KDWA (1460 AM/97.7 FM) is a radio station broadcasting a hyperlocal News/Talk format, licensed to Hastings, Minnesota. The station is currently owned by K & M Broadcasting, Inc. and features national news programming from the USA Radio Network at the top of each hour. Locally, KDWA is especially known for its coverage of local news and high school sports for both Hastings and Prescott.

==History==
KDWA began broadcasting on October 24, 1963. It was founded by John McKane, a former editor for the Hastings Star Gazette. The station's first news director, Dave Baudoin, became the majority co-owner in 1968.

In 1971, KDWA was allowed to broadcast at night, at a reduced wattage output. Previously, the station (like many AM stations at the time) would sign on at sunrise and sign off at sunset.

In 1991, Dan Massman bought the station for $150,000. The following year, he moved it to its current location on Highway 61 in downtown Hastings.
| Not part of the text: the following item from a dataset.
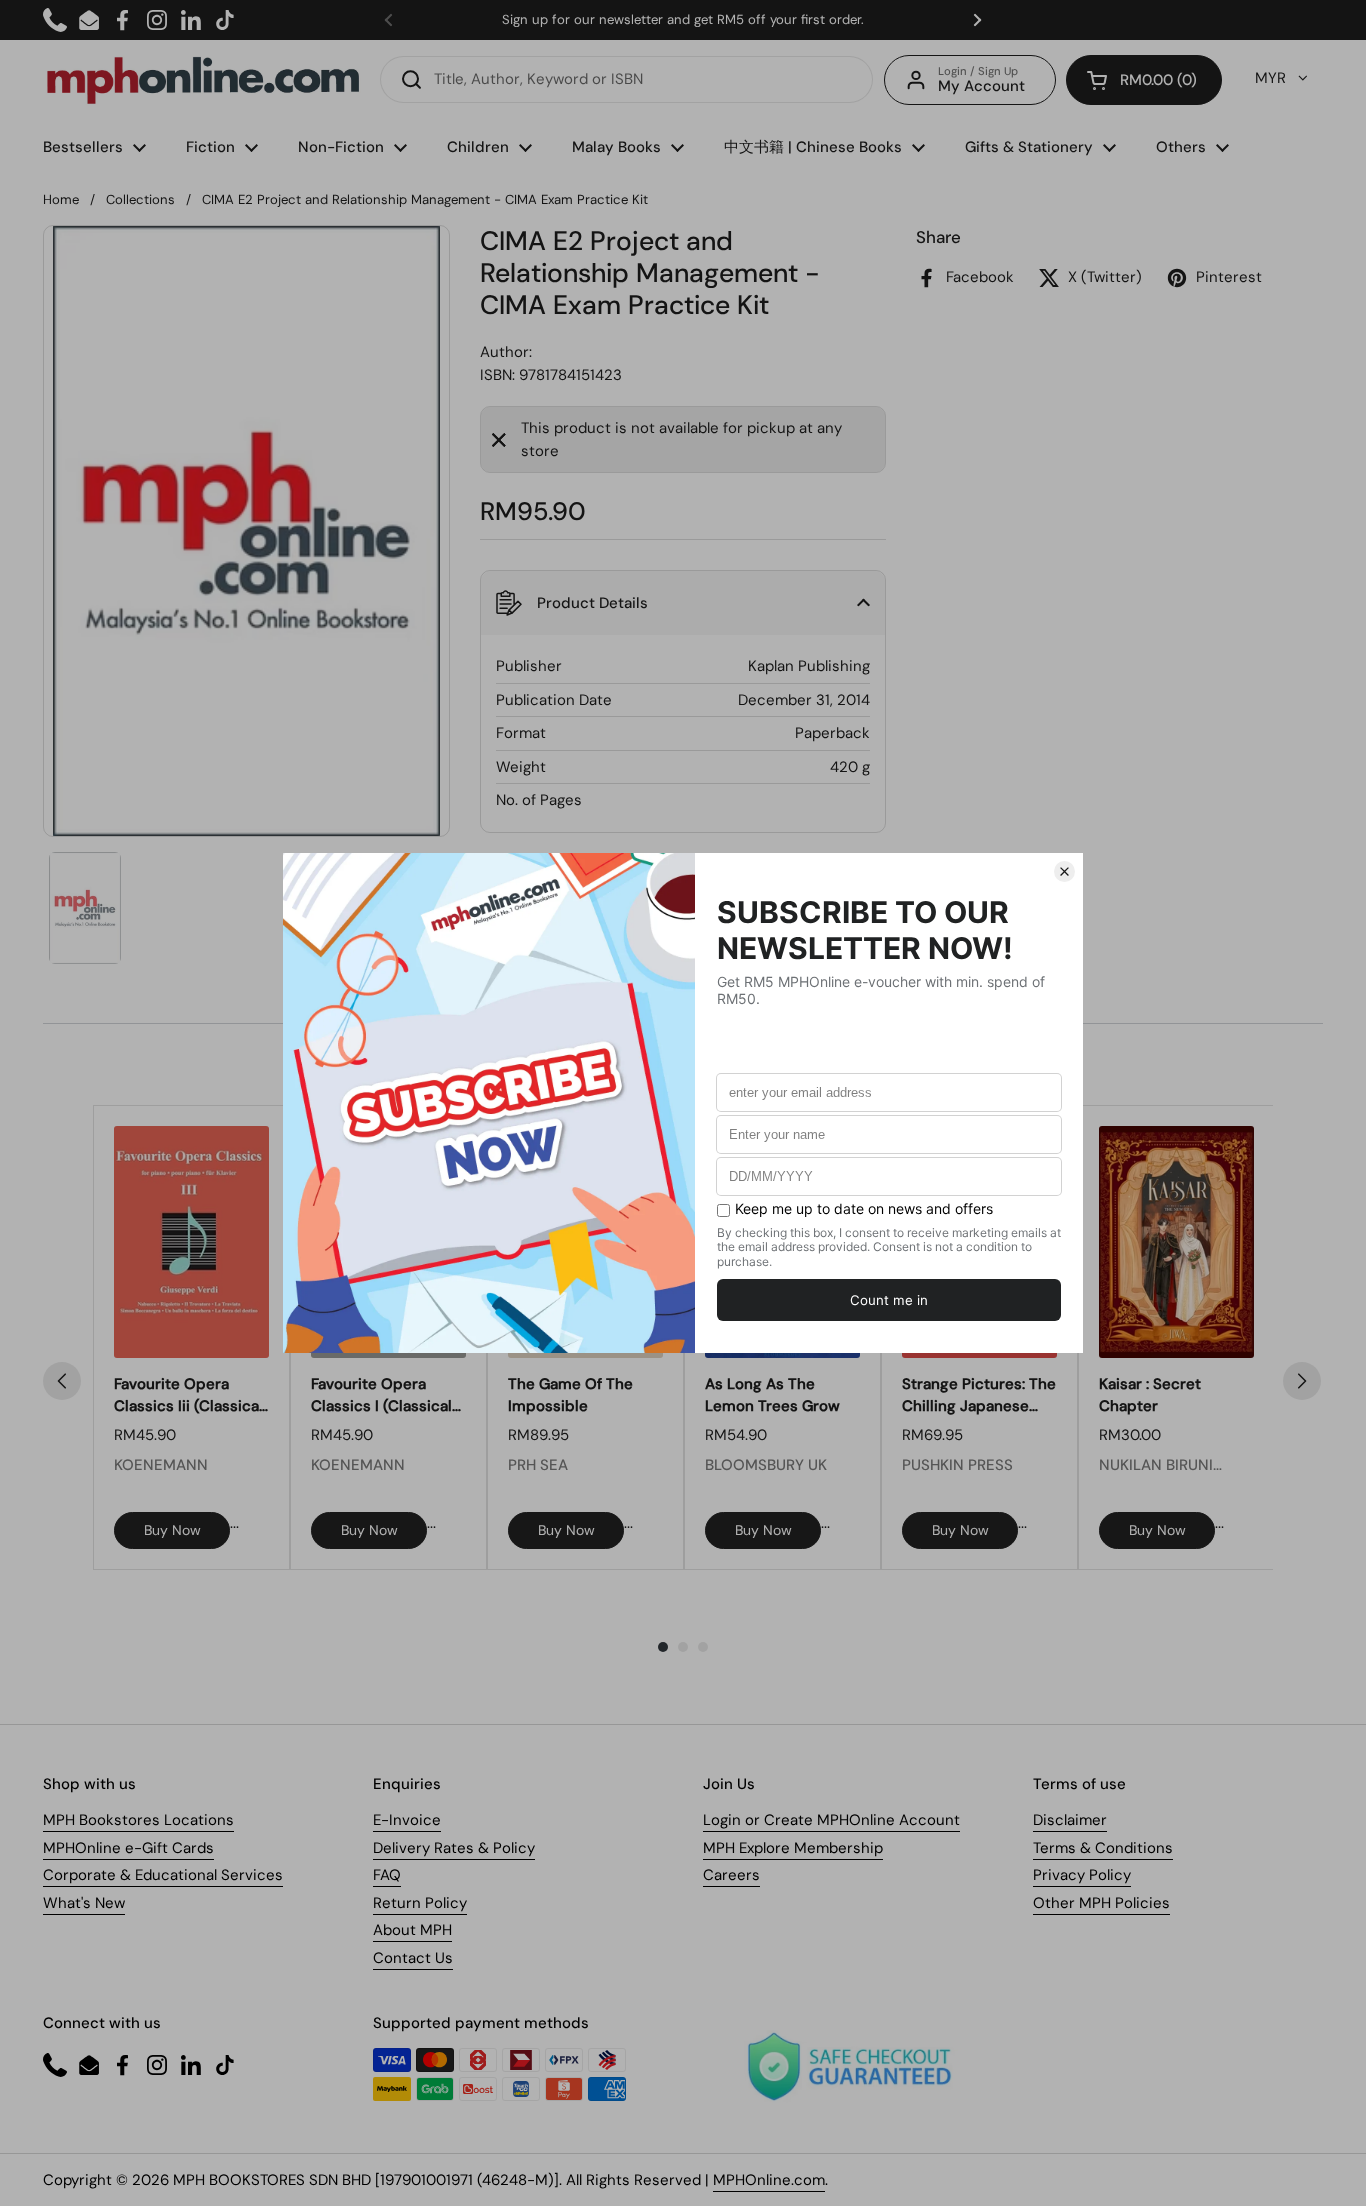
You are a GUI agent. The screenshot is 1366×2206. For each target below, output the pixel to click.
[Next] (1302, 1381)
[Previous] (62, 1381)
While KDWA is primarily a talk station, a weekly Top 40/EDM show was DJ'd by Reggie Bauer beginning in 2011 and ending in 2015. Bauer later went on to work as a manager for KDWA's sister station, Power 96 in Albert Lea, Minnesota.

On March 25, 2016, KDWA began simulcasting on an FM translator at 97.9 MHz. However, on May 4 they moved down to 97.7 to avoid interference with a low-power station in Lakeville.